The histograms look similar and the scales are now between 0 and 1.
It is also important to see what our goal is. We will plot the content of Data_Y:

In [None]:
# show only TARGET
data_y.hist(bins=50, figsize=(2, 2), column='TARGET')
plt.show()

As we can see, the target variable follows a normal distribution. It is centered and symmetric.

## Exploratory Data Analysis

Now that our data is normalized, we will try to split the data to make categories out of the price of electricity.
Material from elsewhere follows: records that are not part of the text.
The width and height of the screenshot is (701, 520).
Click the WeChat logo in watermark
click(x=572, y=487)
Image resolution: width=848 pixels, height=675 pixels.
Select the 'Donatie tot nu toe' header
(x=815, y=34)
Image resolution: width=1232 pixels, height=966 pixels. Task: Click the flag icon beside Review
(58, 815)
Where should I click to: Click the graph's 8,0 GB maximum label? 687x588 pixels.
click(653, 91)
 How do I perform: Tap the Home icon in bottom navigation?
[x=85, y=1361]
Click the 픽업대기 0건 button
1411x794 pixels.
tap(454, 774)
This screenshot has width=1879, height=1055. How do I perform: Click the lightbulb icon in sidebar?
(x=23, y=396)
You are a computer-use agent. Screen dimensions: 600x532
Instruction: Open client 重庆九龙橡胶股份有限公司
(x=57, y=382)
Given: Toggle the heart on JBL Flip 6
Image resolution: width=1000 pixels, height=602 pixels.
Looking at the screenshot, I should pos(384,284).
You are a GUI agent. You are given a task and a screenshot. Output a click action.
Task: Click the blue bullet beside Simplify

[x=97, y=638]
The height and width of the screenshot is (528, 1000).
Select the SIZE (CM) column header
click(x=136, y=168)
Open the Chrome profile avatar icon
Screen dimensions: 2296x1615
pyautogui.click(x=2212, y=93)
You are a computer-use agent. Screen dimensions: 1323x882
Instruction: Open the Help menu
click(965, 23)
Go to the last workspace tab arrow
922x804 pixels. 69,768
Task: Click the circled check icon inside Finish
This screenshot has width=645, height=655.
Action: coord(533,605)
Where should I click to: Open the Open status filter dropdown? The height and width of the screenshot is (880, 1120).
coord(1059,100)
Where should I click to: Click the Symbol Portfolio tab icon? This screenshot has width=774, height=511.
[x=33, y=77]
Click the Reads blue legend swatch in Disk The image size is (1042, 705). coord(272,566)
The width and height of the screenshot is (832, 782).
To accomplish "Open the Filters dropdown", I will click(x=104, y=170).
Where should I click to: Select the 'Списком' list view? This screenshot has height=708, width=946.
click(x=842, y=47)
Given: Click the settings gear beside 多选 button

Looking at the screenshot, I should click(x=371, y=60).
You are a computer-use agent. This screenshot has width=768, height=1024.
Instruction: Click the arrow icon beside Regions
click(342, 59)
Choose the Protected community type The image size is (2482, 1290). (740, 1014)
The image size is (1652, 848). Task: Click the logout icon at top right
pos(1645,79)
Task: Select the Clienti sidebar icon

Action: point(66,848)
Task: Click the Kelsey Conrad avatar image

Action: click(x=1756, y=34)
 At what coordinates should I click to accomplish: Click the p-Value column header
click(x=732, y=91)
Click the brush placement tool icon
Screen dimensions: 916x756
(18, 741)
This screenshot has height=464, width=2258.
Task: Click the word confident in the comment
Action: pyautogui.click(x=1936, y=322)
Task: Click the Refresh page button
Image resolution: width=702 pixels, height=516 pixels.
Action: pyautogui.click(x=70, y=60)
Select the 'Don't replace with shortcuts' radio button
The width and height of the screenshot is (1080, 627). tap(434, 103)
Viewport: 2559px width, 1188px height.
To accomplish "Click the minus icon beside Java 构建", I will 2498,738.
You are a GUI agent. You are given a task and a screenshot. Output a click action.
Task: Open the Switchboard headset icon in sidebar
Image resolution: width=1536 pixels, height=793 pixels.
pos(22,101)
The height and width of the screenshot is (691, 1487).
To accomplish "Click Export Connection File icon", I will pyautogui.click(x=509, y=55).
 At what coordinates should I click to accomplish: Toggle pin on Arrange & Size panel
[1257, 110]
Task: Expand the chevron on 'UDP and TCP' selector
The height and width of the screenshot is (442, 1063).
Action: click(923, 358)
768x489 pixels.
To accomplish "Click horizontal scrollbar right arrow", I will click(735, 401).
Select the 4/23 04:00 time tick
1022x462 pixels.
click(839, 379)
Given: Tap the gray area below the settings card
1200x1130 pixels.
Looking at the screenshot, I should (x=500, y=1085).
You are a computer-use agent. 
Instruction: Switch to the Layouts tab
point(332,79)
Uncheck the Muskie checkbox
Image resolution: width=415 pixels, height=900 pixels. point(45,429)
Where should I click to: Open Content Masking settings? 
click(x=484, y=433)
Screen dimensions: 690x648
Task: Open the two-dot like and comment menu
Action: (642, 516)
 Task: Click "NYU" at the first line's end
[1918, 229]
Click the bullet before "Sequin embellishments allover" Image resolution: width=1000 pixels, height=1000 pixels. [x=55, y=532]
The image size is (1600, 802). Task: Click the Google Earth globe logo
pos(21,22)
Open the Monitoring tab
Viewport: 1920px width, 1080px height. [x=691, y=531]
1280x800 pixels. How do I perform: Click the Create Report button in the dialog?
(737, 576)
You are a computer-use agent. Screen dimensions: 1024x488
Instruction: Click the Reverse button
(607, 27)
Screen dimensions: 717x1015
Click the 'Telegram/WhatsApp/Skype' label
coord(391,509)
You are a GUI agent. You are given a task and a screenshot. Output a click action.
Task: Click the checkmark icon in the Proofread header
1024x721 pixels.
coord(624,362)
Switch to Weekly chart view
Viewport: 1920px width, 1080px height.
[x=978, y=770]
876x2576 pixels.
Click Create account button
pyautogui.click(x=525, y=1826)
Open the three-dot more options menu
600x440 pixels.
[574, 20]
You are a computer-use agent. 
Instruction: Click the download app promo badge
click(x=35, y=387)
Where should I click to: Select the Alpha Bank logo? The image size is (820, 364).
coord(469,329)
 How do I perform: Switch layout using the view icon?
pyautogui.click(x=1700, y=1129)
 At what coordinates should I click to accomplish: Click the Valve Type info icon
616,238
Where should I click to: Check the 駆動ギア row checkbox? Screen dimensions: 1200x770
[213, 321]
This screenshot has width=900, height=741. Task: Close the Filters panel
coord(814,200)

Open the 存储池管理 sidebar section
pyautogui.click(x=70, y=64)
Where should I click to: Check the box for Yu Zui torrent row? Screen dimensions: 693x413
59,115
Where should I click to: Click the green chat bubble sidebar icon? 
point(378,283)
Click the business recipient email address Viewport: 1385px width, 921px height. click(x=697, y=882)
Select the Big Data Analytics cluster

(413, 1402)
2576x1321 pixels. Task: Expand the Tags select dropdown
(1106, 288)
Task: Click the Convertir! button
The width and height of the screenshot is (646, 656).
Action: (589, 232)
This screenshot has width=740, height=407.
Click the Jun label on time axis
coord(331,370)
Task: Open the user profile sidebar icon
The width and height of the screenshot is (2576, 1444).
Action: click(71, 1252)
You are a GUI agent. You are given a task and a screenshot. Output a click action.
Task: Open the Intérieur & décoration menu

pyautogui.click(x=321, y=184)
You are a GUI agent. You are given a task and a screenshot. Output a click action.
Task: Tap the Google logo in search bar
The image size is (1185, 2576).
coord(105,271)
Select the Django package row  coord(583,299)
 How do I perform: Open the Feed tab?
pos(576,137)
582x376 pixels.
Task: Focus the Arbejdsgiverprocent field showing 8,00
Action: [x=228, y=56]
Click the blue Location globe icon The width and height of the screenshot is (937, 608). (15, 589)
We will **CUT** the data into 5 categories:
- **Very Low**: 0 - 0.2
- **Low**: 0.2 - 0.4
- **Medium**: 0.4 - 0.6
- **High**: 0.6 - 0.8
- **Very High**: 0.8 - 1

We will use the **CUT** function from Pandas to do so:

In [None]:
# we will use "cut" to cut all columns except the first 2 (ID, DAY_ID). We will store the result in the same dataframe
normalized_data[normalized_data.columns[2:]] = normalized_data[normalized_data.columns[2:]].apply(pd.cut, bins=[0, 0.2, 0.4, 0.6, 0.8, 1], labels=['Very Low', 'Low', 'Medium', 'High', 'Very High'])


In [None]:
# we will check by printing data_x
print(data_x.head())